Here I will be adding a new data set to the Climate Change data environment. This data set contains temperature, precipitation and evaporation data mainly for the USA.
The data set is available from Kaggle and described here.
As a first step, I have loaded the data set into a staging table in my Postgres database. Below is a screenshot of this table. It has almost 156 million rows (one row for each day for each weather station for a period of 30 years.
This table is too big for my system, especially if multiple users would access it at once.
Therefore, I created a Materialized View called mv_USAdata_US_2020_2021, which only has the rows for the USA for the years 2020 and 2021. Below you can see the definition of this materialzed view in Postgres. The materialized view has about 16 million rows for two years of USA data.

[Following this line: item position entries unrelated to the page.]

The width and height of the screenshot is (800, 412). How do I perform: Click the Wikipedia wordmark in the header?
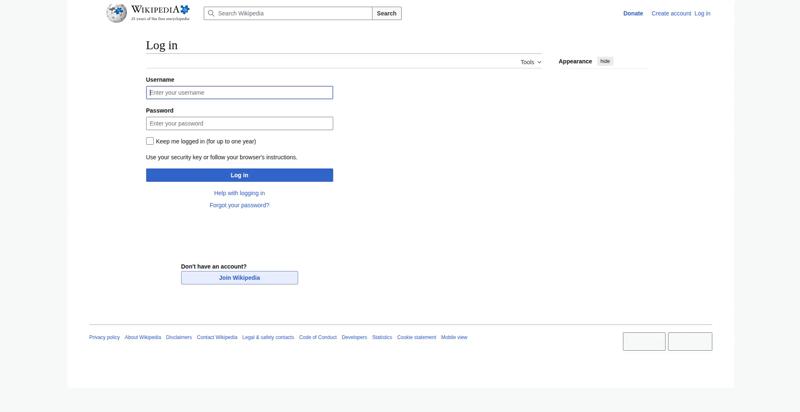click(160, 10)
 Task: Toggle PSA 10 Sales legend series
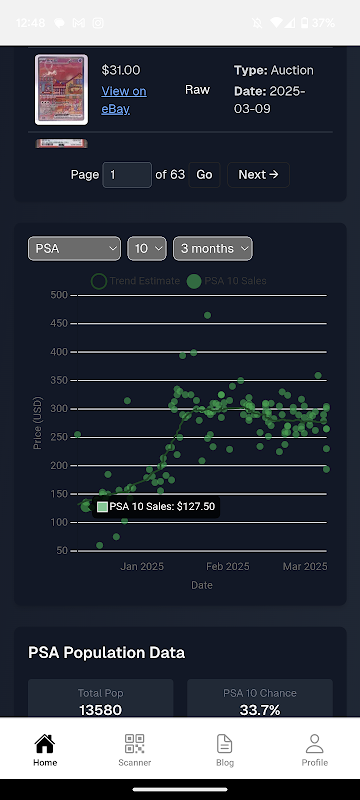click(226, 281)
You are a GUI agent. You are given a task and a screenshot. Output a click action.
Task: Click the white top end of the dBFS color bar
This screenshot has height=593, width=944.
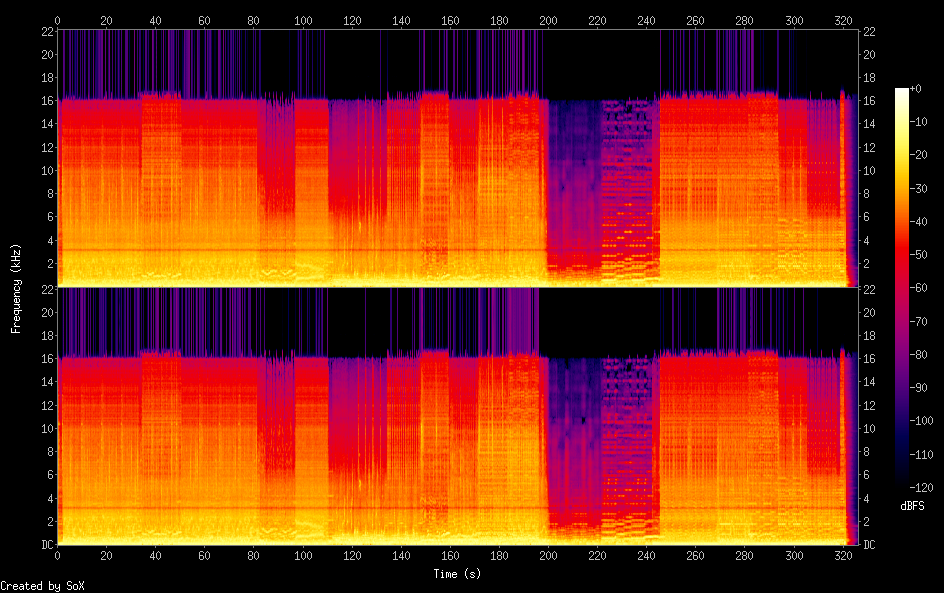coord(902,92)
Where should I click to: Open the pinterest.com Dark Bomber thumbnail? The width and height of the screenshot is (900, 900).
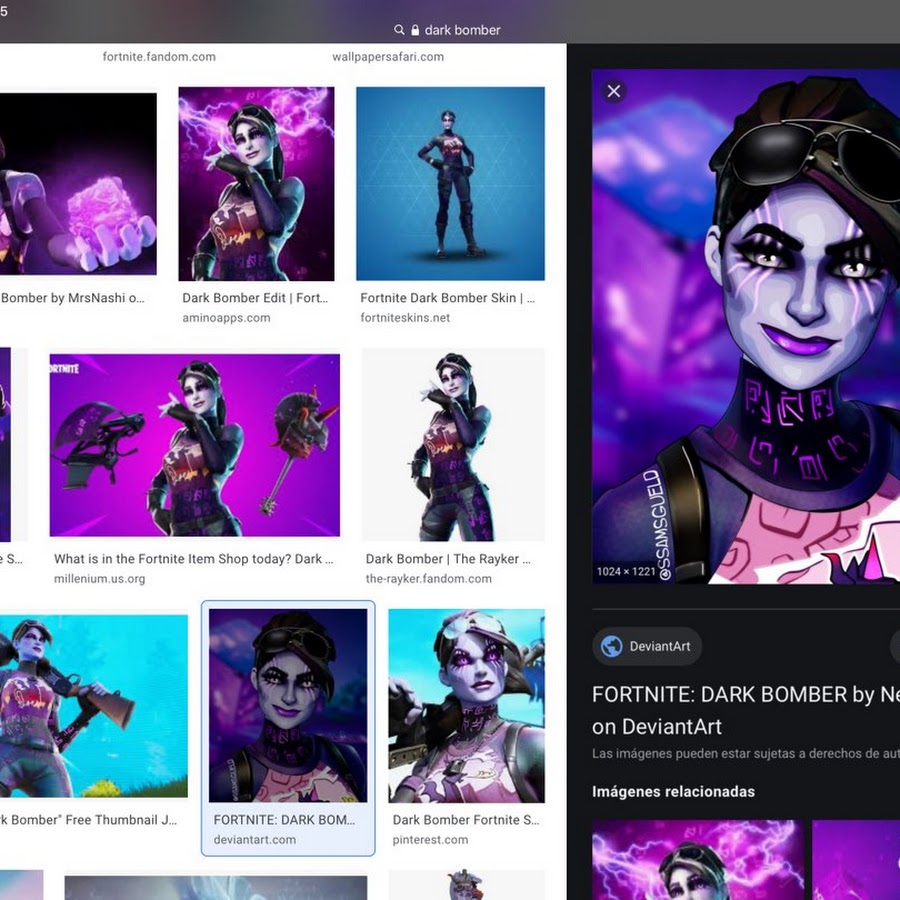click(x=466, y=705)
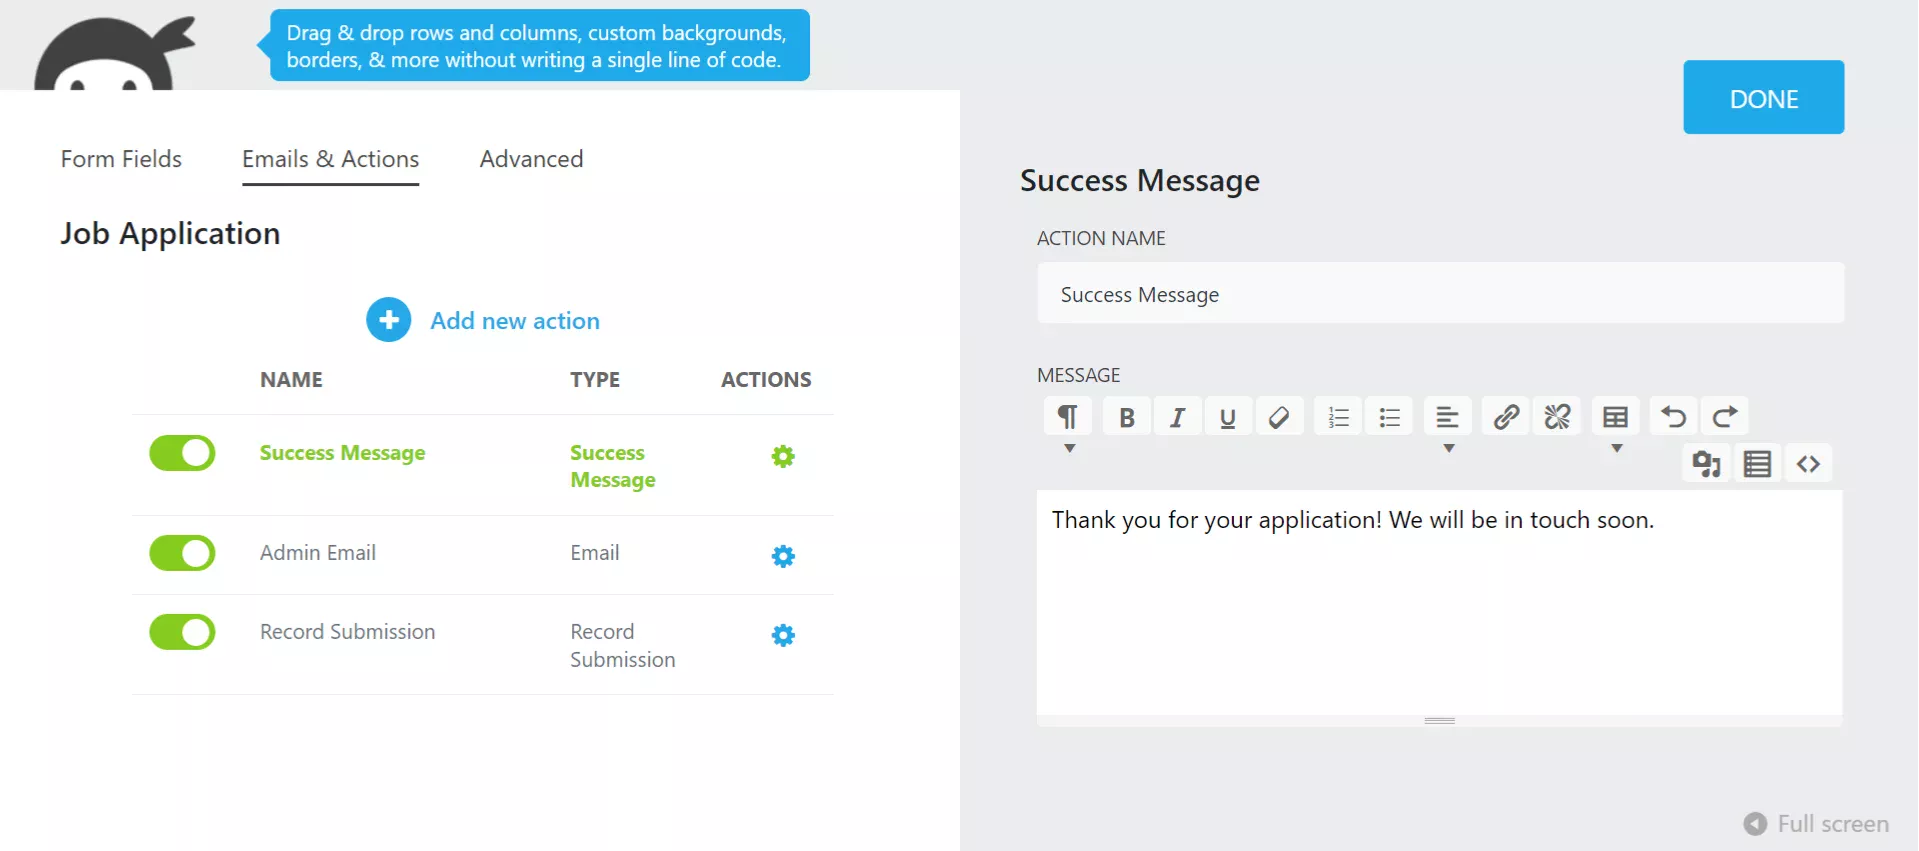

The workflow below will take the yearly maximum for each weather station and write it to the USAdata_yearly_max table. (I have modified the definition of the materialized view mentioned above to incorporate data from 2018, 2019, 2020 and 2021).
I have also created a database table with the USA weather station information from Kaggle. However, I would like to perform analysis by State, but the state information is missing from the stations input file.
I developed the workflow below to solve this issue. The GeoFile reader takes the cb_2018_us_state_5m.shp shapefile as input. I downloaded this file from https://www.census.gov/geographies/mapping-files/time-series/geo/carto-boundary-file.html (under the 'States') category. This gives me all the USA states as you can see in the output of the Geospatial View node. Now I can read my original stations database table and using the Spatial Join node, obtain the State each weather station lies within. I write this infomation to a new database table, called usa_stations_with_state.
Now I have everything in place to perform analysis by State.
Below you can see an extract from the usa_stations_with_state table.
Note I have been a bit sloppy here, I should have used the Column Renamer node to rename the NAME column to state_name. Mixing uppercase and lowercase column names is not a good practice.
The workflow below calculates, for each year, the maximum temperature recorded grouped by State and writes this to a database table:
Below you can see the resulting table, ordered by maximum temperature in descending order.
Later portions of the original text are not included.